--- Records for this exercise ---

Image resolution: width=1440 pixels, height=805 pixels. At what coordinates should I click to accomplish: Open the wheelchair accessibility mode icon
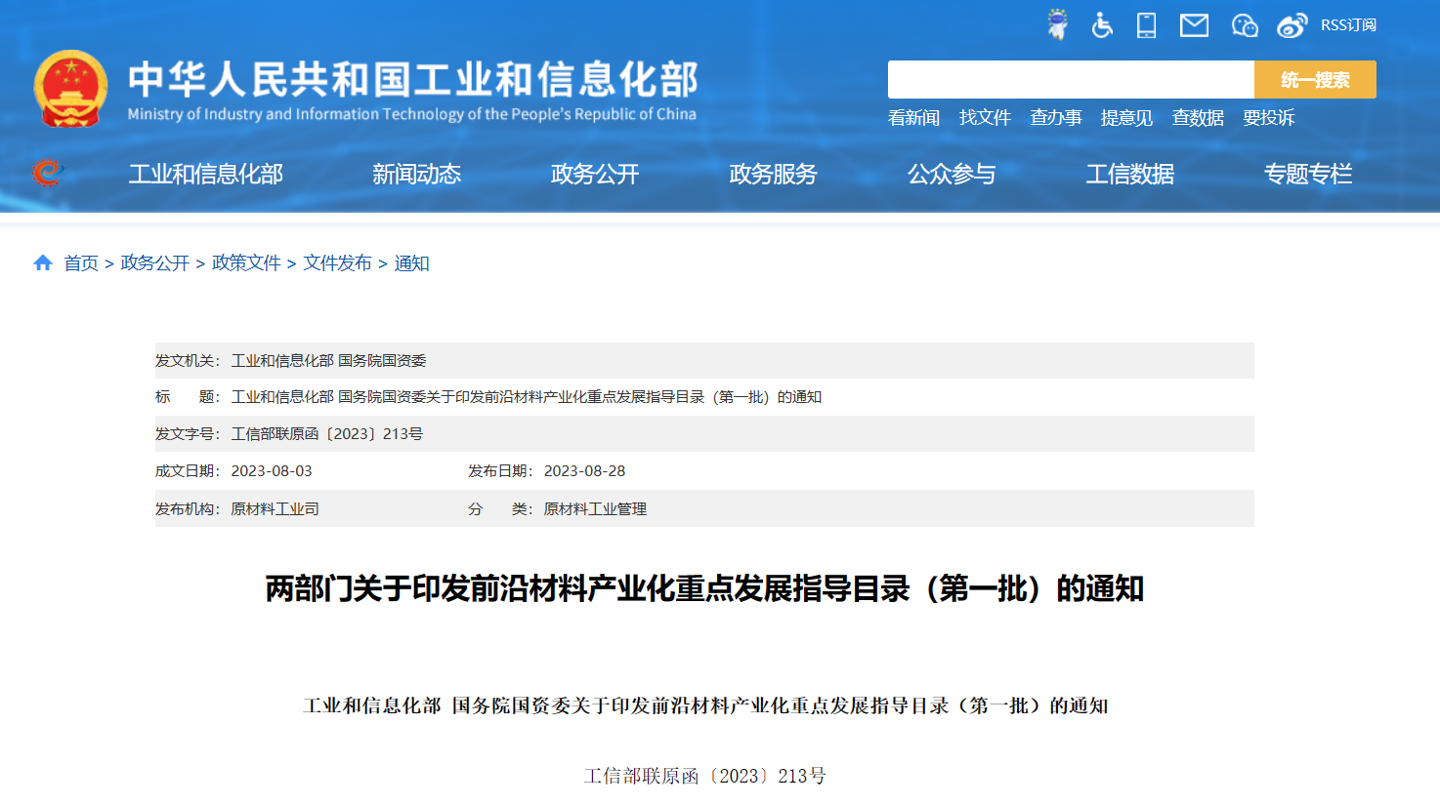[1102, 25]
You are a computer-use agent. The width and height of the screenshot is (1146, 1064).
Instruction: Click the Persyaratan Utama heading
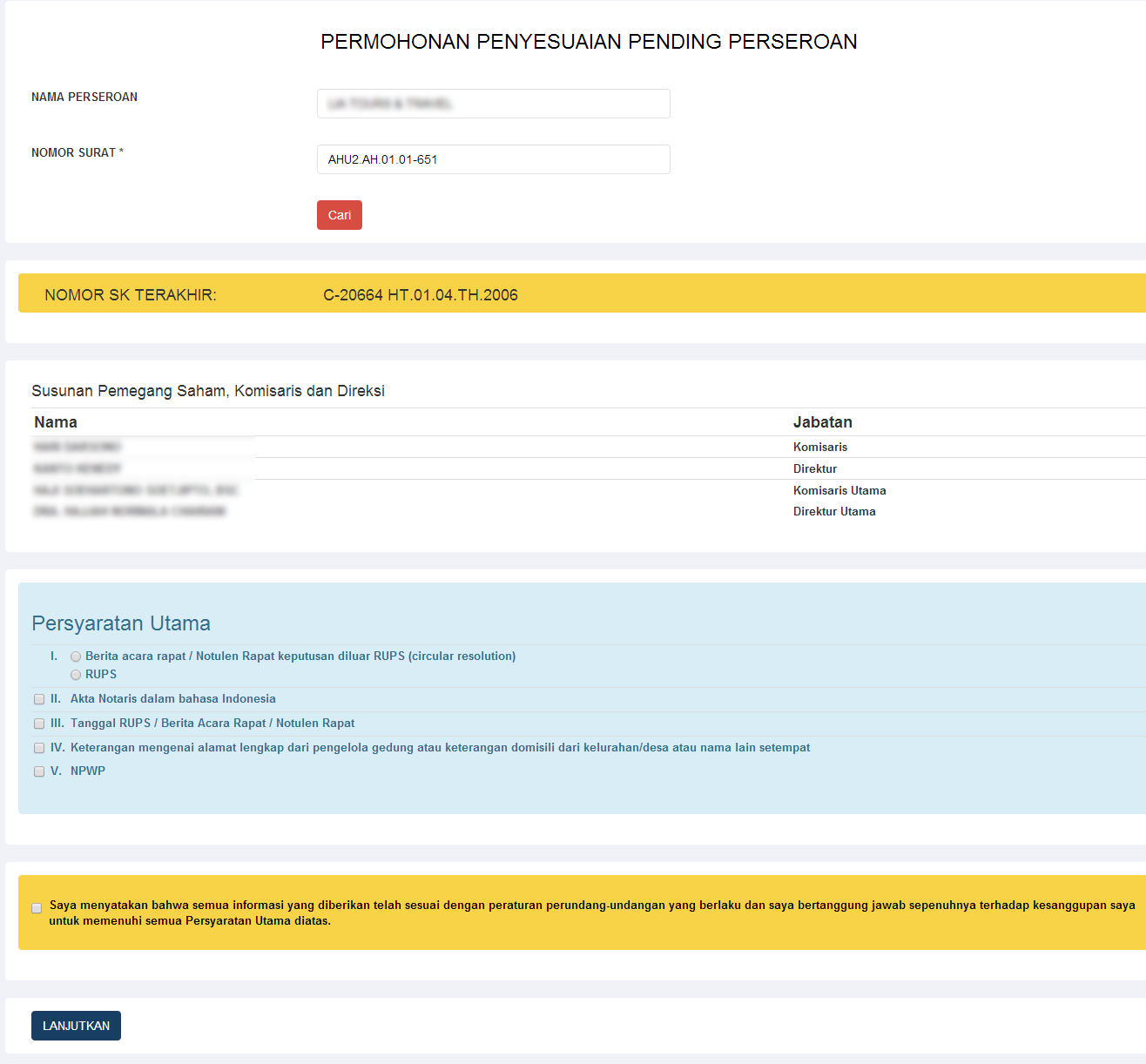tap(121, 623)
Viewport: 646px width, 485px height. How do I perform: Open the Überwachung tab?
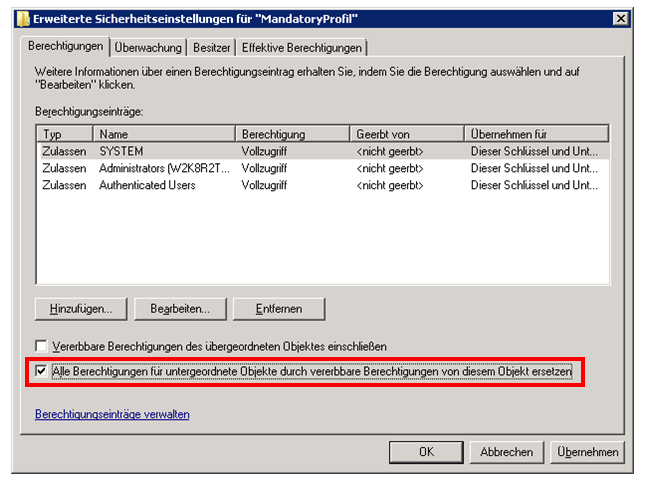[148, 47]
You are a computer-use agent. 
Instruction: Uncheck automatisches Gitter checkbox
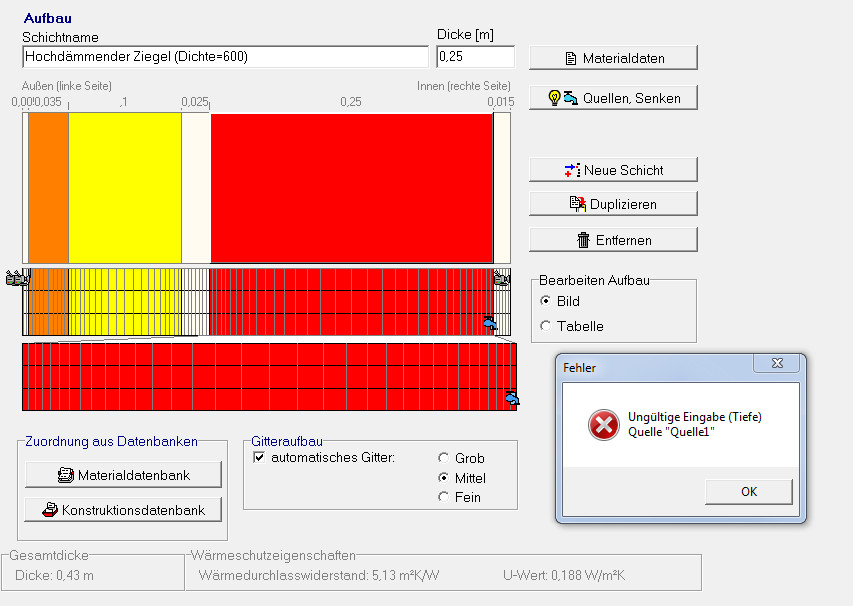[x=260, y=458]
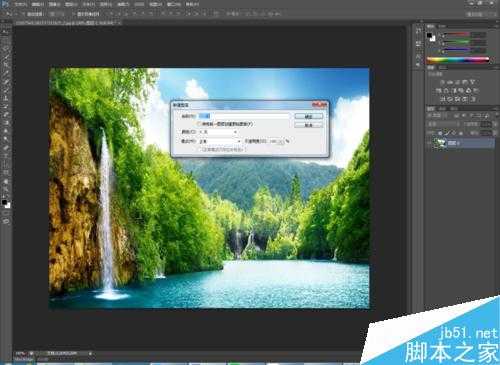Open the Mode (模式) blend dropdown in dialog
Viewport: 500px width, 365px height.
click(220, 141)
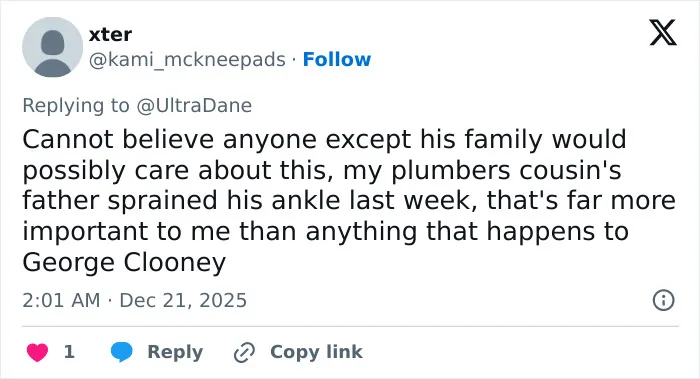The height and width of the screenshot is (379, 700).
Task: Click the Dec 21, 2025 date
Action: point(183,300)
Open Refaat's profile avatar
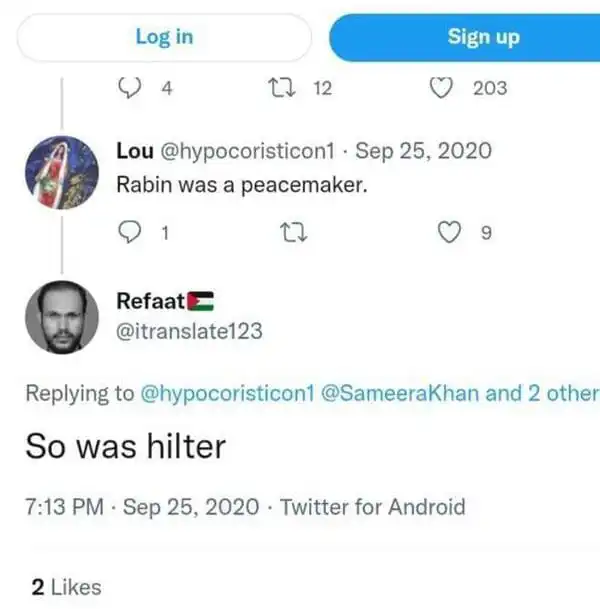This screenshot has width=600, height=609. (x=61, y=315)
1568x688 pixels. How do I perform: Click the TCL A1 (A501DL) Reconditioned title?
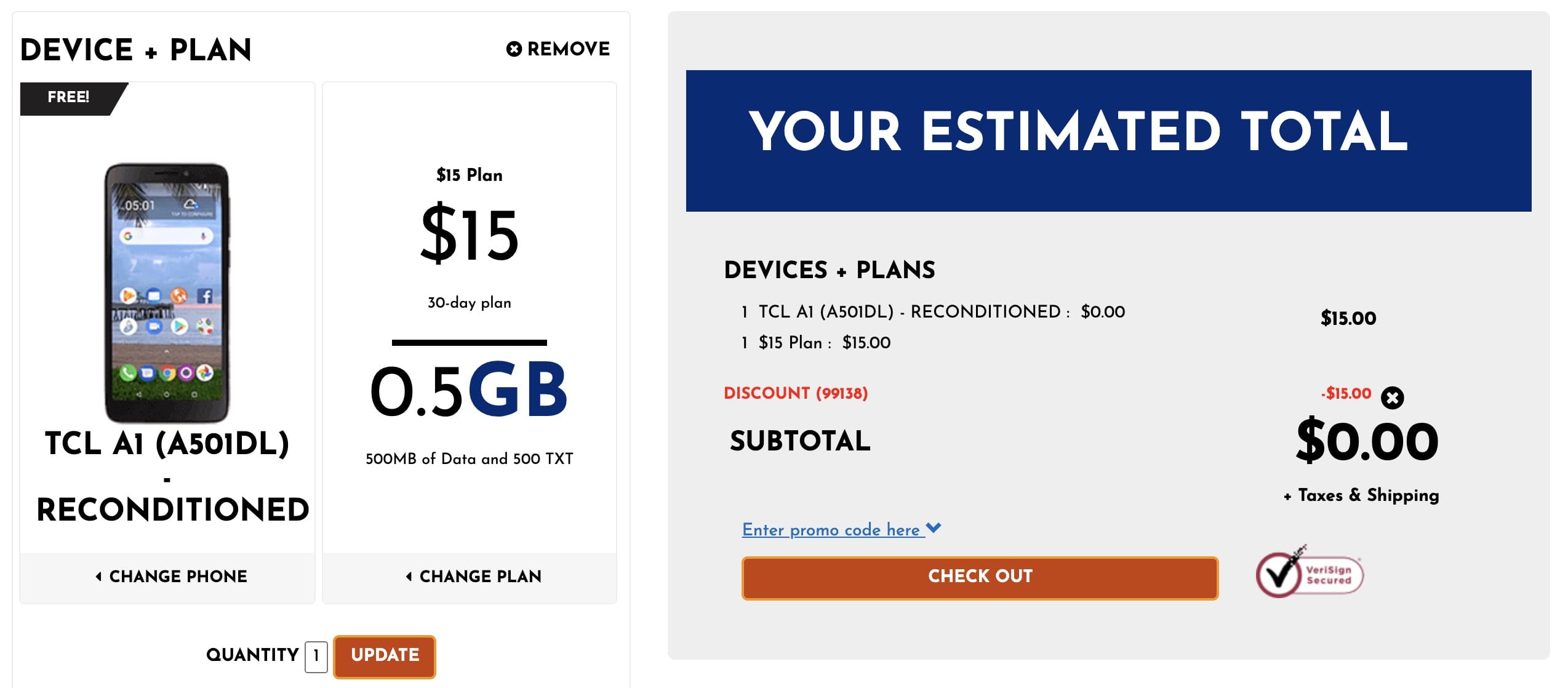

---

■ Work to complete: Repeat the lines above exactly, and keep every picture out.

■ Reply to the task:
Image resolution: width=1440 pixels, height=805 pixels. At what coordinates should I click to accomplish: Open the wheelchair accessibility mode icon
[1102, 25]
You are a computer-use agent. The width and height of the screenshot is (1146, 1064).
Instruction: Click the Persyaratan Utama heading
tap(121, 623)
Viewport: 646px width, 485px height. How do I perform: Open the Überwachung tab?
[148, 47]
You are a computer-use agent. 
Instruction: Uncheck automatisches Gitter checkbox
[x=260, y=458]
Open the Mode (模式) blend dropdown in dialog
Viewport: 500px width, 365px height.
click(220, 141)
The height and width of the screenshot is (379, 700).
Task: Click the Dec 21, 2025 date
Action: point(183,300)
Open Refaat's profile avatar
This screenshot has width=600, height=609. (x=61, y=315)
1568x688 pixels. How do I perform: Click the TCL A1 (A501DL) Reconditioned title?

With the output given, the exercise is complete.